Pelajaran dari negri Malaysia

Republika Online : http://www.republika.co.id


Tuduhan yang ditimpakan pada Anwar Ibrahim sangat menistakan karakter seorang Anwar Ibrahim. Ia dituduh sodomi dan korupsi, enam tahun lalu. Ia pun masuk penjara. Kini, Mahkamah Agung membebaskannya dari semua tuduhan. Ia bebas. Namun kini ia harus selalu berada di atas kursi roda. Ia lumpuh akibat siksaan fisik yang ia terima selama dipenjara. Lehernya pun selalu dibantu alat penopang. Ia seorang wakil perdana menteri.

Karena itu banyak spekulasi yang menyebutkan bahwa di balik kasus ini sebetulnya ada perbedaan politik antara Anwar dengan Mahathir Mohammad. Dulu, pada 1969 Mahathir pernah dipecat dari UMNO, partai berkuasa di Malaysia. Ini akibat konfliknya dengan Tunku Abdul Rahman, ketua UMNO yang juga perdana menteri Malaysia. Hal itu dipicu perbedaan pandangan antara keduanya dalam melihat etnis Melayu. Mahathir adalah seorang dengan nasionalisme Melayu yang sangat kuat. Bukunya, Malay Dilemma (1982), mengukuhkan pemikirannya tersebut. Pada 1970, Mahathir bergabung kembali ke UMNO saat Tun Abdul Razak menggantikan Rahman.
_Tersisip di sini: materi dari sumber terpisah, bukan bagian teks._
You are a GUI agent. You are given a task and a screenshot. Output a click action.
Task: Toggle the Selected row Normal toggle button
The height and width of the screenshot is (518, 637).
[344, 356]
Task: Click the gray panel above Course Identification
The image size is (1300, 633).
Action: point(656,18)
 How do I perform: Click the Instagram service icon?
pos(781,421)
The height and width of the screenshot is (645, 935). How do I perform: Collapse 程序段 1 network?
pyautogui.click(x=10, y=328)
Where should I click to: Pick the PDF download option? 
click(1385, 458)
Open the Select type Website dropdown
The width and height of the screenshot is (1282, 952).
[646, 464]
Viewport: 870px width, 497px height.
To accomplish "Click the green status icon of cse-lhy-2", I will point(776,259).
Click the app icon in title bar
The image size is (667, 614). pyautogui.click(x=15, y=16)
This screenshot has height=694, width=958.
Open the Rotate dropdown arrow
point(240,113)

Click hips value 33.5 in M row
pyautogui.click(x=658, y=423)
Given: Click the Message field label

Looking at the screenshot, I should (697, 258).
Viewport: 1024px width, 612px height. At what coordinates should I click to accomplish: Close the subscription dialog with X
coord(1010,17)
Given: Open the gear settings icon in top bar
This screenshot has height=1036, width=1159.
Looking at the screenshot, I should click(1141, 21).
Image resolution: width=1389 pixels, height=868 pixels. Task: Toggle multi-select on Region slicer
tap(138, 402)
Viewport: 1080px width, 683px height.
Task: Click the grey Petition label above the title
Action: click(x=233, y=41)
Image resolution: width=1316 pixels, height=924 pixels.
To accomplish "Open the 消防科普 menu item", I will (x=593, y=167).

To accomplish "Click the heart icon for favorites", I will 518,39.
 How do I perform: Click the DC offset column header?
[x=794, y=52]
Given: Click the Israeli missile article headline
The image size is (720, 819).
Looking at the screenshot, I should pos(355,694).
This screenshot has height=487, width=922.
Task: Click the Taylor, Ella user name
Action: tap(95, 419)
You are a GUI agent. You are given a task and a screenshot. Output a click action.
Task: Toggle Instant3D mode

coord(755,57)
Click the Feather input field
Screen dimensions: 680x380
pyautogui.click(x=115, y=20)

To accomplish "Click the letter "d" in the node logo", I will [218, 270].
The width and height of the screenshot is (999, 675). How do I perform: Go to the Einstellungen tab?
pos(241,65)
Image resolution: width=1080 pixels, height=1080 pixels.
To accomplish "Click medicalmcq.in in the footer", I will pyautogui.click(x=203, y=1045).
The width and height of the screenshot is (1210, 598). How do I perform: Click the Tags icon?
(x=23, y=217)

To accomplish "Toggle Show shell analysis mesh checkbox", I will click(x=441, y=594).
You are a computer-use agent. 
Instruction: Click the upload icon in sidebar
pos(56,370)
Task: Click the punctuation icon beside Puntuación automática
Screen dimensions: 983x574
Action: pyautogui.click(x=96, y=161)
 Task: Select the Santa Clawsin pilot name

Mereka berdua membawa etnis Melayu pada kemajuan melalui kebijakan afirmatif yang mereka jalankan. Konflik antara etnis Cina dan Melayu di Malaysia tak pernah terjadi lagi. Etnis Cina makin kaya namun etnis Melayu tak tercecer. Malaysia pun menjadi negeri maju. Banyak yang menduga bahwa konflik antara Mahathir dan Anwar lebih ke soal perbedaan sikap antara keduanya dalam melihat globalisasi. Kita tahu bahwa setelah Perang Dingin berakhir, wacana percaturan global bergeser dari soal politik ke ekonomi, khususnya perdagangan bebas. Bahkan konflik itu terjadi di ambang krisis moneter melanda Asia. Apapun di balik konflik keduanya, dan penampakan dan tragedinya, toh Mahathir telah berhasil menyelamatkan Malaysia dari krisis. Bukan hanya itu, Mahthir membawa Malaysia untuk lebih kokoh menghadapi persaingan keras perdagangan dunia.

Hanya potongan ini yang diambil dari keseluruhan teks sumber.